▸ **EXERCISE PASSAGE**:
For our communications system segment, gross margin of 36.9% was favorable to the prior year by approximately 60 basis points primarily due to product mix. Gross margin for the second quarter of 2011 represents a 380 basis point sequential improvement over the first quarter after adjusting the first quarter to exclude energy services and the $2.7 million charge relating to the DCCA settlement. The sequential gross margin improvements are 180 basis points for the battery and energy products segment, also adjusting for the $2.7 million DCCA settlement charge and 130 basis points for the communication system segment. These improvements primarily reflect the favorable impact of the permanent gains from our lean initiatives and product mix.
Operating expenses from continuing operations totaled $8.9 million for the second quarter of 2011 compared to $8.0 million for the year earlier period. The overall increase over 2010 was primarily a result of higher research and development expenses reflecting increased new product development activity, higher selling expenses resulting from our investment to further expand the sales force, costs associated with the relocation of our AMTI facility to a larger footprint to allow both growth and consolidation within our communications system segment and severance costs associated with the elimination of certain staff positions. As a percentage of revenue, operating expenses were 20.5% for the second quarter of 2011 compared to 23.8% a year ago.
Second quarter non-cash operating expenses from continuing operations including depreciation, intangible asset amortization, and stock compensation expenses amounted to $1.3 million equal to the amount reported for the year earlier period. Operating income from continuing operations grew to $2.9 million, representing an operating margin of 6.6% compared to $1.0 million for an operating margin of 2.9% for the same quarter last year.
Other expenses primarily comprised of interest expense and foreign currency amounted to $170,000 for the second quarter of 2011 compared to $340,000 for the year earlier period, resulting from a reduction in our borrowing rate and the strengthening of the British pound to the US dollar. Our second quarter tax provision was $130,000 compared to $67,000, reflecting book tax timing differences, primarily related to the amortization of intangible assets.
Net income from continuing operations for the second quarter of 2011 was $2.6 million or $0.15 per share compared to $0.6 million or $0.03 per share for the same period last year and adjusted EBITDA, defined as EBITDA including non-cash, stock based compensation expense amounted to $4.2 million in the second quarter versus $2.2 million for the second quarter of 2010. The net loss from discontinued operations was $2.1 million or $0.12 per share, reflecting the costs incurred in the second quarter for completing our exit of the energy services business. This compares to a loss of $0.6 million or $0.03 per share in the second quarter of 2010 which represents the operating loss of the energy services business for that period.
The Company's liquidity remains solid. With the improved operating results for the quarter, the cash generated from our lean initiatives, and a continued focus on our balance sheet we reduced our outstanding revolver to $3.7 million at the end of the second quarter. This represents reductions of $6.5 million and $4.9 million from the outstanding balances at the end of the first quarter and at year end respectively.

(Pixel coordinate grounding data)
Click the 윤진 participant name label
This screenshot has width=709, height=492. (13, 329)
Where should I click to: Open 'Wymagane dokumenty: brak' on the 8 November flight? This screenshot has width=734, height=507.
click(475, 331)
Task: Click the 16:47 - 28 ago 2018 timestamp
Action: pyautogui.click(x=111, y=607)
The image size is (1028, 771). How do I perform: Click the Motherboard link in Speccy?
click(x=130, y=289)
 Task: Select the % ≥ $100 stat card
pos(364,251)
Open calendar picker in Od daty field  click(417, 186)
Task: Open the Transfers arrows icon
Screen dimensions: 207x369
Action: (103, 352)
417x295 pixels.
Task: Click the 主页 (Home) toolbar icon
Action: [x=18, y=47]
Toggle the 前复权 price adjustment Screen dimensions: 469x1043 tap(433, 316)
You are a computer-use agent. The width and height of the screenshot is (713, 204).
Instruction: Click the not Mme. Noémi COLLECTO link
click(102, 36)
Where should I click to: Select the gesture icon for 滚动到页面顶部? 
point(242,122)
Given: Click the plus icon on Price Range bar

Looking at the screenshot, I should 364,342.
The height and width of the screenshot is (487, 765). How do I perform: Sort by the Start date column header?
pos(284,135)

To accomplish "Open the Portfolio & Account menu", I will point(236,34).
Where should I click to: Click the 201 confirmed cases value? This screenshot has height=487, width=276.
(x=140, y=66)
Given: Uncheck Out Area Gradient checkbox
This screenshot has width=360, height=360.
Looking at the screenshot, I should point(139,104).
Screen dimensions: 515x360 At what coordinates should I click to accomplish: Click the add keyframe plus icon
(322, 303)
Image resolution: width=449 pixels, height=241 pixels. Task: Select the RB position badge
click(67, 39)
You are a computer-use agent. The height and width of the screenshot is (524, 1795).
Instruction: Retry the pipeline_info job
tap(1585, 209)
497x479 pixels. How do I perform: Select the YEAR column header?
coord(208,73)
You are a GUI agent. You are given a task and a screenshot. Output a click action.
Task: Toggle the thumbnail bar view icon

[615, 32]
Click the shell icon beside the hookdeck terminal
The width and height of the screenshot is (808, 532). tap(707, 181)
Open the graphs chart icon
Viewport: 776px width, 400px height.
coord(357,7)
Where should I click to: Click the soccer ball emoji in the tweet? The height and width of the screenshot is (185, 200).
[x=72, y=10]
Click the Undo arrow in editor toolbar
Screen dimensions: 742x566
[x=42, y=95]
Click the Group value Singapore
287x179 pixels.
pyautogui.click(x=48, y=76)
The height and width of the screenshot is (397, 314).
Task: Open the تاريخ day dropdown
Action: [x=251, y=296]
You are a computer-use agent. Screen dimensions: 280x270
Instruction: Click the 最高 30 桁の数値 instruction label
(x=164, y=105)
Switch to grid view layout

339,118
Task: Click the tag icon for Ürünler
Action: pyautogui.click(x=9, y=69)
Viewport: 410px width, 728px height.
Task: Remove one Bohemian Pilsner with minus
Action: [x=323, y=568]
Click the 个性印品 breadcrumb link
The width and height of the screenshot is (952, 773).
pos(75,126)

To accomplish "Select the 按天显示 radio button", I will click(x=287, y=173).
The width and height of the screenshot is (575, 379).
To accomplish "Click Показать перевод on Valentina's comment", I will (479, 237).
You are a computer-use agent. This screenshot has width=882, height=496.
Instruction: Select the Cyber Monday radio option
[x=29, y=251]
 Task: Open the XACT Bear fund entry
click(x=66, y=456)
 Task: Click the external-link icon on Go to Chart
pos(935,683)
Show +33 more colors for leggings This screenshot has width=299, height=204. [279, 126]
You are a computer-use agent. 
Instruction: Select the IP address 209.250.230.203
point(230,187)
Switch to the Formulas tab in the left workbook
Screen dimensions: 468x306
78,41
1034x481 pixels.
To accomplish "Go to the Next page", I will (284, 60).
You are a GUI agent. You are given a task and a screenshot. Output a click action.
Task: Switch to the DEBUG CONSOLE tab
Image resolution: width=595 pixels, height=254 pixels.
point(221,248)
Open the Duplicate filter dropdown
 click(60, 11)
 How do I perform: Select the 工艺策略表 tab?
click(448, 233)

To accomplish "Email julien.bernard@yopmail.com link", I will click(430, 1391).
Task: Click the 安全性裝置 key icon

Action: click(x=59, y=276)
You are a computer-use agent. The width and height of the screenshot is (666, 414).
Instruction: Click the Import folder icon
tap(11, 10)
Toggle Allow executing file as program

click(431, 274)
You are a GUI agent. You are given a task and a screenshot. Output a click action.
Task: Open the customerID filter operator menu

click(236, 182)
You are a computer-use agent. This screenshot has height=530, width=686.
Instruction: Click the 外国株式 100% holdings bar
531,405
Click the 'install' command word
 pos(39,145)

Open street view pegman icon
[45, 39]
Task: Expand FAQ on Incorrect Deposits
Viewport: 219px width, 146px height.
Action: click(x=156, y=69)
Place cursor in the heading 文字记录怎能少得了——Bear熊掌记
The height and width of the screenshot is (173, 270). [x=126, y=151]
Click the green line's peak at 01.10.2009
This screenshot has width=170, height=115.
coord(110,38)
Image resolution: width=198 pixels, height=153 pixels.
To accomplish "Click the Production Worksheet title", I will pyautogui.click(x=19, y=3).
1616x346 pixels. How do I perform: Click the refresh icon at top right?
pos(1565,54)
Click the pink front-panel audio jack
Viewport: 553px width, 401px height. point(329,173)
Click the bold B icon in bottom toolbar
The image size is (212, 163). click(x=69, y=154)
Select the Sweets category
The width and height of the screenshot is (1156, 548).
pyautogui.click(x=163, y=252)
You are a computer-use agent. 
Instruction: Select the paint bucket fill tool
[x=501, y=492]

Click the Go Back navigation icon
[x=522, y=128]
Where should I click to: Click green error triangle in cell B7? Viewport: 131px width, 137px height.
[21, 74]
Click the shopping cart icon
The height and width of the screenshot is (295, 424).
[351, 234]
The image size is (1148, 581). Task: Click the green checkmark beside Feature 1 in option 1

▸ **PROBLEM A**: Set down the part of the quarterly results passage between "Other expenses primarily" and "of intangible assets.", inclusive.
▸ **PROBLEM B**: According to the quarterly results passage, what did operating expenses from continuing operations total for the second quarter of 2011?
The items have nothing to do with the quarterly results passage.

▸ **REPLY A**:
Other expenses primarily comprised of interest expense and foreign currency amounted to $170,000 for the second quarter of 2011 compared to $340,000 for the year earlier period, resulting from a reduction in our borrowing rate and the strengthening of the British pound to the US dollar. Our second quarter tax provision was $130,000 compared to $67,000, reflecting book tax timing differences, primarily related to the amortization of intangible assets.

▸ **REPLY B**: $8.9 million